→ **Problem to work on**
Reproduce each line from the records that holds "computer".

BEGIN The data

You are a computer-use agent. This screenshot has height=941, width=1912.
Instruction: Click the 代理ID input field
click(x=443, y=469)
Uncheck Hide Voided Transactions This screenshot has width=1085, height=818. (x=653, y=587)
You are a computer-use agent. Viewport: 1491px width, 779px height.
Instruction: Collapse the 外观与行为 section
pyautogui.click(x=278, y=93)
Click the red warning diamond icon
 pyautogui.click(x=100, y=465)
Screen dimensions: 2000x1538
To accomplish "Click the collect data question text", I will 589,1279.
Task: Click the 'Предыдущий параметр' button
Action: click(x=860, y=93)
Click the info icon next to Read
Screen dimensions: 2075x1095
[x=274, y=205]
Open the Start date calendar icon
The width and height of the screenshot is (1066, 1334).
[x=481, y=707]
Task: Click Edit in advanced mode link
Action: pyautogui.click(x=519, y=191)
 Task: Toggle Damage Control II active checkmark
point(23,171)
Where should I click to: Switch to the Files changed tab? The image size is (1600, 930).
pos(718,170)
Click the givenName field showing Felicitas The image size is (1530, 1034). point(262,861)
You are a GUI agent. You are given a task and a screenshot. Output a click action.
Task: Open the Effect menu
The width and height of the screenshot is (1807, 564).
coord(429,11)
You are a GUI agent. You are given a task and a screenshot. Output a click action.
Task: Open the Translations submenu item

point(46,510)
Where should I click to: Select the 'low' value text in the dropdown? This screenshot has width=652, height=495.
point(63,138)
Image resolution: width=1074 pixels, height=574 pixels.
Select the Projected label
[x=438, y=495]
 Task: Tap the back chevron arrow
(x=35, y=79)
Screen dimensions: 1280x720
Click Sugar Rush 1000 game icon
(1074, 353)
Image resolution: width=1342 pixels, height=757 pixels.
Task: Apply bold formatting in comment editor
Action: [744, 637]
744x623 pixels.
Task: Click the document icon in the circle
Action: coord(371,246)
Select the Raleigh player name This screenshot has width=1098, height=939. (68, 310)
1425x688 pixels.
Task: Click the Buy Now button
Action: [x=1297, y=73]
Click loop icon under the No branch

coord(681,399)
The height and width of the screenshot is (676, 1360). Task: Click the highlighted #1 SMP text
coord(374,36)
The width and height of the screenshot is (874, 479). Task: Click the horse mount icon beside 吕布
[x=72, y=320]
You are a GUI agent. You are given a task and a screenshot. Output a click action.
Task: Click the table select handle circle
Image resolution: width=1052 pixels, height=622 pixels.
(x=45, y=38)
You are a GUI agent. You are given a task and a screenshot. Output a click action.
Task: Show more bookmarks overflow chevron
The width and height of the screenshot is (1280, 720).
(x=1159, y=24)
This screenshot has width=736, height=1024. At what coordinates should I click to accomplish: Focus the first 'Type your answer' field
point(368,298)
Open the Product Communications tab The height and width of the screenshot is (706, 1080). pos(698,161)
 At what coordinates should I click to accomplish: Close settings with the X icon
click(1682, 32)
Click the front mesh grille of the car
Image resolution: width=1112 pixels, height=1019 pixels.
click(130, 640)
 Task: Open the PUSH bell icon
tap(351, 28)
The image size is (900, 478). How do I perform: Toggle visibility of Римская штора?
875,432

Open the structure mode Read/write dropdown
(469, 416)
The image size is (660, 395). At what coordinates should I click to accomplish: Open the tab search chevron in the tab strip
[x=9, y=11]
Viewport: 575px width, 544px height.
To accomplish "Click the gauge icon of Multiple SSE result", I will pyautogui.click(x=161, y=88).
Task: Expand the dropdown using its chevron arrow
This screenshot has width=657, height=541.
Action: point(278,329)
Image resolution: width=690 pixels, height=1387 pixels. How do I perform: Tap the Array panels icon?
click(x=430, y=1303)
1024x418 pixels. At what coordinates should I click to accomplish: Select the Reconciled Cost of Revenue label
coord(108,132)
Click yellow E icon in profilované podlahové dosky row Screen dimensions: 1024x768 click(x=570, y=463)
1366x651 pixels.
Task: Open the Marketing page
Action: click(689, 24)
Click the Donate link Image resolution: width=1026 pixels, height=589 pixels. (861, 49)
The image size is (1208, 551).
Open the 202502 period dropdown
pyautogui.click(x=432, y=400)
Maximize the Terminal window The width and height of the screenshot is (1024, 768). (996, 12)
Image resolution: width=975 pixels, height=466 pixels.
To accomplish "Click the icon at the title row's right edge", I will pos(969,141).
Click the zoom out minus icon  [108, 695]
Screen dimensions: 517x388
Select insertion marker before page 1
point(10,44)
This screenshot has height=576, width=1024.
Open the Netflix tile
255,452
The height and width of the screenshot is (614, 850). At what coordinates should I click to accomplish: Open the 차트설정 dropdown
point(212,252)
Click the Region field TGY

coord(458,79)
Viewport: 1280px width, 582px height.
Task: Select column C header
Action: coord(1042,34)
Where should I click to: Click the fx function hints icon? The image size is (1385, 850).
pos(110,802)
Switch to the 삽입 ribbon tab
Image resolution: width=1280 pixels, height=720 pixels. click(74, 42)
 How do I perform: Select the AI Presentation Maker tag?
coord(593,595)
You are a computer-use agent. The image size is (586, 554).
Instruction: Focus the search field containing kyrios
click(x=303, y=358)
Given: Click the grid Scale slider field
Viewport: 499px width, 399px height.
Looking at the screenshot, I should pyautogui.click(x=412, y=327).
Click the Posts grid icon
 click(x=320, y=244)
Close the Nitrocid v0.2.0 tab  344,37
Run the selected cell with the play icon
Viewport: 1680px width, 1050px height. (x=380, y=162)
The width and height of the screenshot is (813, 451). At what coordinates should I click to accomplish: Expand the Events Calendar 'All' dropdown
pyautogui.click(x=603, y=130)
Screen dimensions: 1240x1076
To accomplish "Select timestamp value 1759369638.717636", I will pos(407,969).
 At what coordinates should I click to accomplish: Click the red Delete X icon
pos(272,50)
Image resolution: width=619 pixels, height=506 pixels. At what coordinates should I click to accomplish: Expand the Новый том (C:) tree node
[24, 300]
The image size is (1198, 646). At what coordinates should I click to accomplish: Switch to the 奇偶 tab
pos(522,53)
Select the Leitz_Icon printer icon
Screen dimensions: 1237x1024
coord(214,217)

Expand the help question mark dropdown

END The data

→ **Solution for this task**
You are a computer-use agent. This screenshot has height=941, width=1912.
You are a computer-use agent. Viewport: 1491px width, 779px height.
You are a computer-use agent. The image size is (586, 554).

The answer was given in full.